Collection entries:

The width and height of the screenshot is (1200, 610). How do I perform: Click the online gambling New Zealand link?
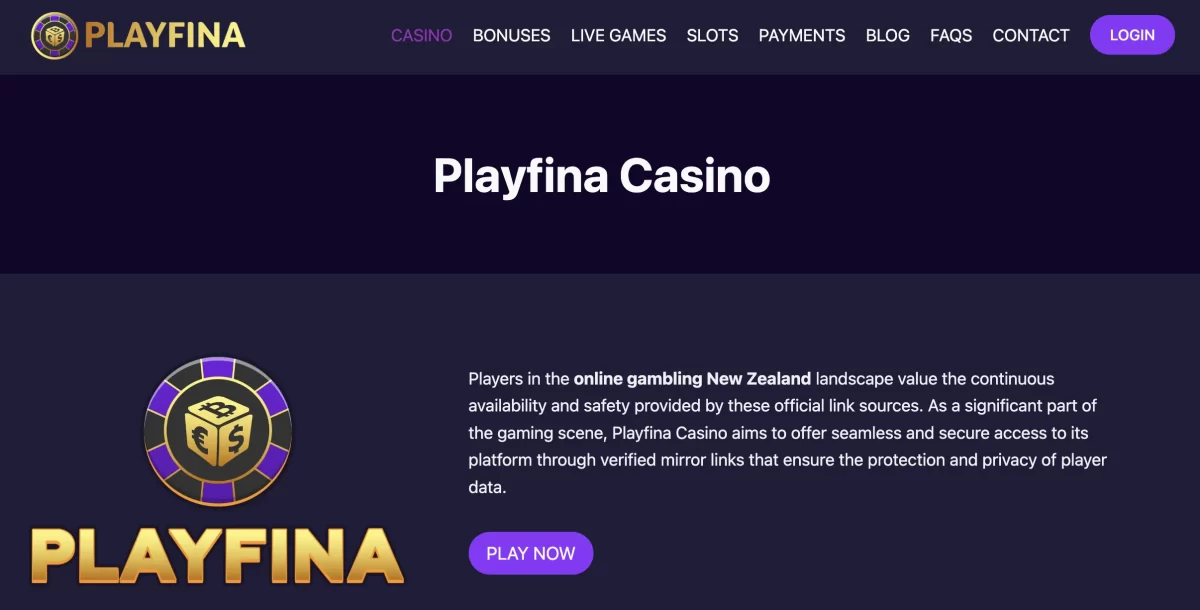click(x=691, y=378)
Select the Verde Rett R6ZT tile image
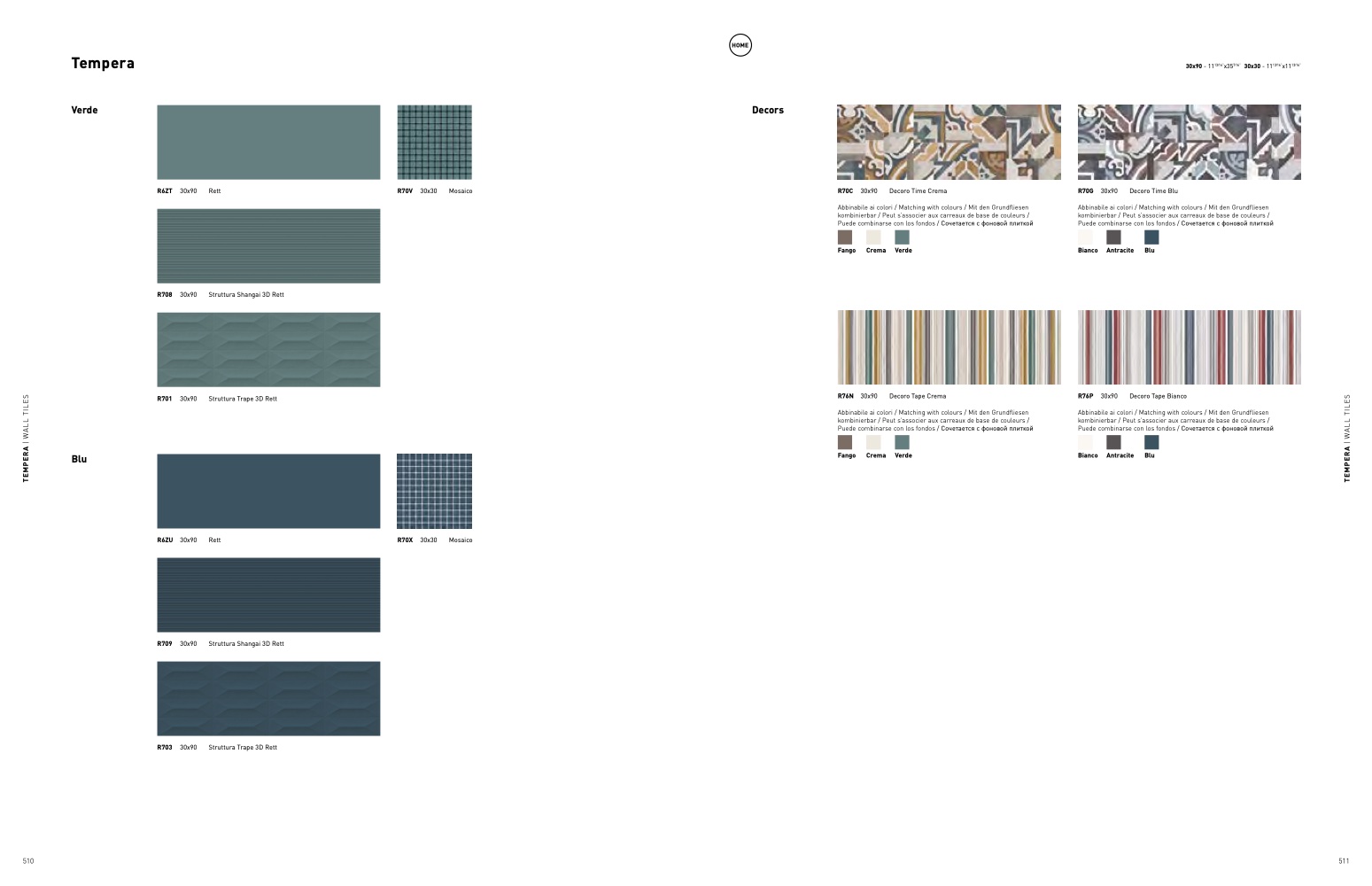The height and width of the screenshot is (886, 1372). coord(268,142)
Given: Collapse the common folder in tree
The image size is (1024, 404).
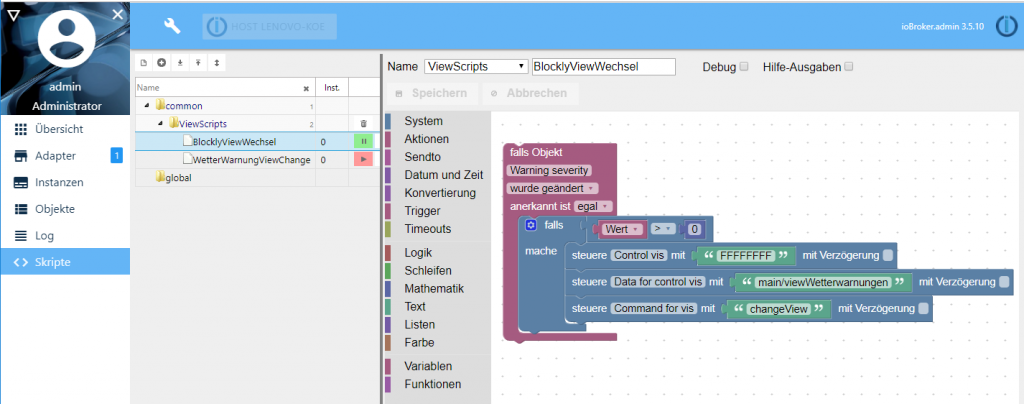Looking at the screenshot, I should (147, 106).
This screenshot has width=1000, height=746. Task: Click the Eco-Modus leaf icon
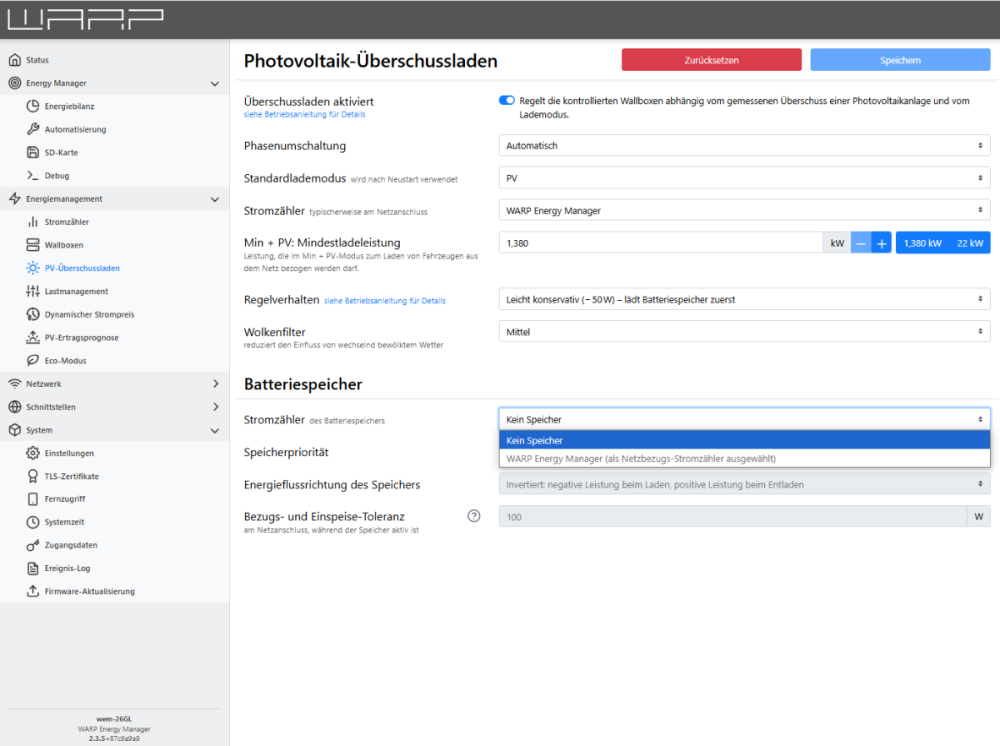[33, 361]
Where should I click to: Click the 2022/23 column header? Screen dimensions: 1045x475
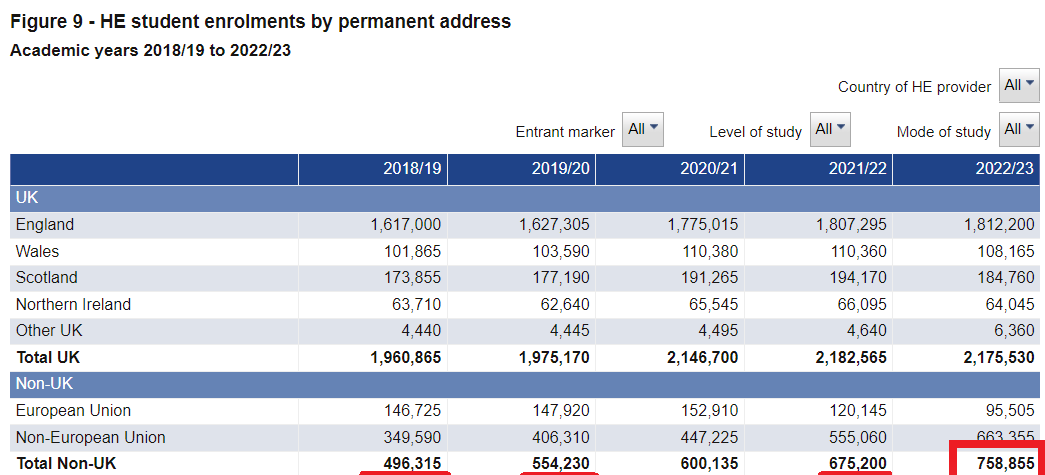[1004, 169]
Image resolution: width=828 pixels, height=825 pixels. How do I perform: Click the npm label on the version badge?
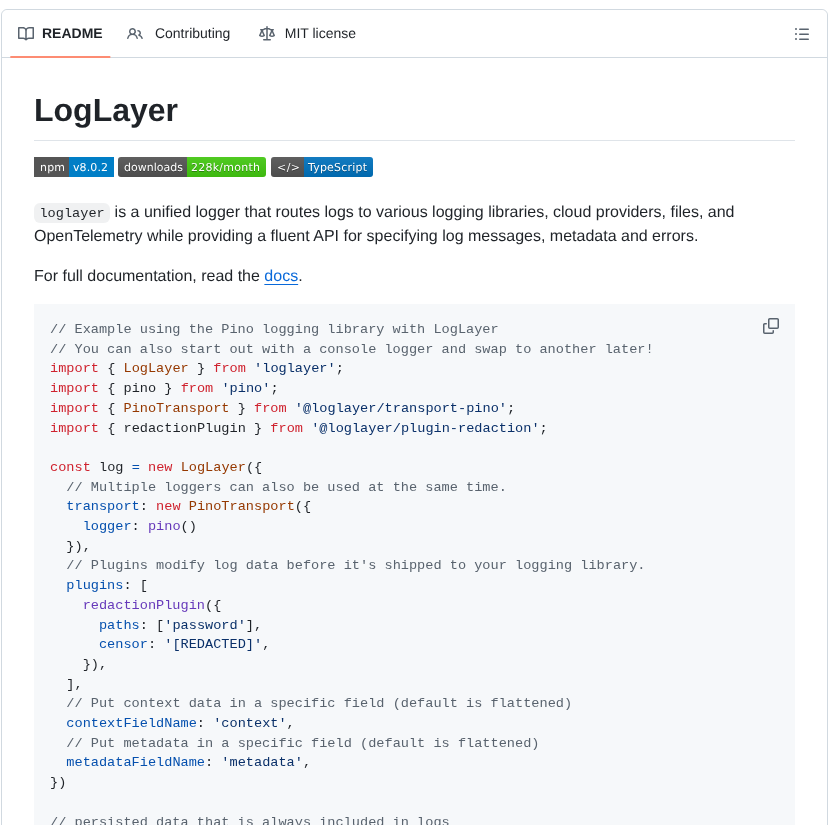(x=51, y=167)
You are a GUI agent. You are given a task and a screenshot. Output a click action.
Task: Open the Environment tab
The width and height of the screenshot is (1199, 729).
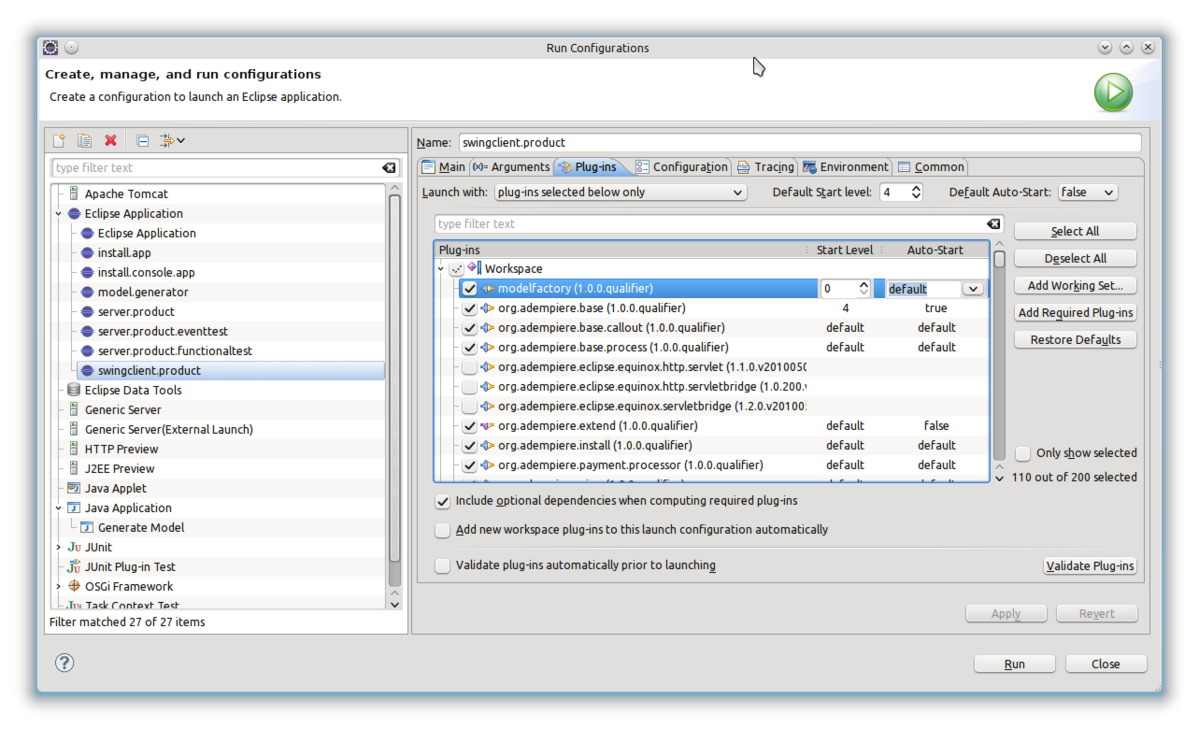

§ TASK ITEM: Set each line of the records down again exactly as it reads. Omit the pictures.

§ ANSWER FOR THIS EXERCISE:
The width and height of the screenshot is (1200, 610). How do I perform: Click the online gambling New Zealand link?
click(x=691, y=378)
Select the Verde Rett R6ZT tile image
The height and width of the screenshot is (886, 1372). coord(268,142)
Given: Collapse the common folder in tree
The image size is (1024, 404).
Looking at the screenshot, I should (147, 106).
This screenshot has width=1000, height=746. Task: Click the Eco-Modus leaf icon
[33, 361]
Where should I click to: Click the 2022/23 column header? Screen dimensions: 1045x475
[1004, 169]
Image resolution: width=828 pixels, height=825 pixels. How do I perform: Click the npm label on the version badge?
(x=51, y=167)
You are a GUI agent. You are given a task and a screenshot. Output a click action.
Task: Open the Environment tab
The width and height of the screenshot is (1199, 729).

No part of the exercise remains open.